II- Os "trabalhos" referidos na alínea e) deste preceito compreendem toda a actividade de alteração dos solos, vegetação ou outros elementos que constituem a plataforma natural onde a construção se implanta.
III- Pretendendo-se a construção numa zona de grande riqueza paisagística e ambiental, e emitindo o Gabinete do PDM parecer fundamentado de inconveniência, por razões de ordem estética ecológica e qualidade de vida do local, da inconveniência na autorização de construções habitacionais em tal local, tal parecer que é vinculativo, deve ser considerado no despacho a proferir sobre o licenciamento.

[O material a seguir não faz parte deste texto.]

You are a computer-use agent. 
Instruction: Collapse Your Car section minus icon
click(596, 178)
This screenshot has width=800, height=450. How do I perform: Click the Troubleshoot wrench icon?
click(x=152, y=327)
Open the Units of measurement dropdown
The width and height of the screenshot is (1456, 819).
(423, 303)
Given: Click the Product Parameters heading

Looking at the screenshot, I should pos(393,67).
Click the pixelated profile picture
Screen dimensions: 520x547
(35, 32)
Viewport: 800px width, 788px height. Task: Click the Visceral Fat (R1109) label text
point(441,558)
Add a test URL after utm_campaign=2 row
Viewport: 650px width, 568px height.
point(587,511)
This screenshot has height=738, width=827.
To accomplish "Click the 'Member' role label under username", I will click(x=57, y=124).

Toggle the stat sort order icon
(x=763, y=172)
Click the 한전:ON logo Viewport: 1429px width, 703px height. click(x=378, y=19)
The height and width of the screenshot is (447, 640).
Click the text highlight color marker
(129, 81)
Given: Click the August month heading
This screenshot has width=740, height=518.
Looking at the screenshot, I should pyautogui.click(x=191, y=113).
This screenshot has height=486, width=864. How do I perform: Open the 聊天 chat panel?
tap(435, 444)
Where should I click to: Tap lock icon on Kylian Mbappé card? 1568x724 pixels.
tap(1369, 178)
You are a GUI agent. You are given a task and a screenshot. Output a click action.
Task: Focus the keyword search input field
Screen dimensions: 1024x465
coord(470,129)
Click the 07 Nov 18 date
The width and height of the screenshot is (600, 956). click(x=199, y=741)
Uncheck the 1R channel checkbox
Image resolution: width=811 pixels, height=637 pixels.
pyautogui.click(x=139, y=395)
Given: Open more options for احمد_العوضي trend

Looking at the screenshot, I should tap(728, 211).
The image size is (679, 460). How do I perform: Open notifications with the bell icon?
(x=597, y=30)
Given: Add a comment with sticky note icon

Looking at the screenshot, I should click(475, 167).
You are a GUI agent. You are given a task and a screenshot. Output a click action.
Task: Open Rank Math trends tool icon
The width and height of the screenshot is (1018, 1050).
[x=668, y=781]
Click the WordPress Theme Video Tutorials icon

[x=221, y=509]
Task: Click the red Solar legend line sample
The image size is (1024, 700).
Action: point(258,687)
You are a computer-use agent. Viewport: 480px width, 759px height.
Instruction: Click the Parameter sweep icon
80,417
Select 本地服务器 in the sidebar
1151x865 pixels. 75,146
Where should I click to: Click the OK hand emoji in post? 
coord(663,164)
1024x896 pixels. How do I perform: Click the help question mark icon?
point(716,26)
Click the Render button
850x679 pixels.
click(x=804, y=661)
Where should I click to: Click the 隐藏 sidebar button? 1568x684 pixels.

IV- Tal parecer, que parte da análise do local para a apreciação do projecto, não tem que fazer o exame circunstanciado do projecto, sobretudo quando a agressão da paisagem é feita qualquer que seja a construção, visto que os valores e interesses comuns e caracterizadores do local, comparado ao parque natural da Serra da Arrábida, é de importância tal que se superioriza ao interesse particular, egoísta, individualizado, sendo aquele, comunitário, senão regional, e colectivo com manifesta influência na qualidade de vida dos habitantes do seu perímetro urbano, e público em geral.
V- O tribunal não pode sindicar os critérios de valor e qualificação usados ou estabelecidos pela administração
à luz da conveniência ou da razoabilidade, mas apenas verificar se os poderes foram exercidos de harmonia com os preceitos legais aplicáveis.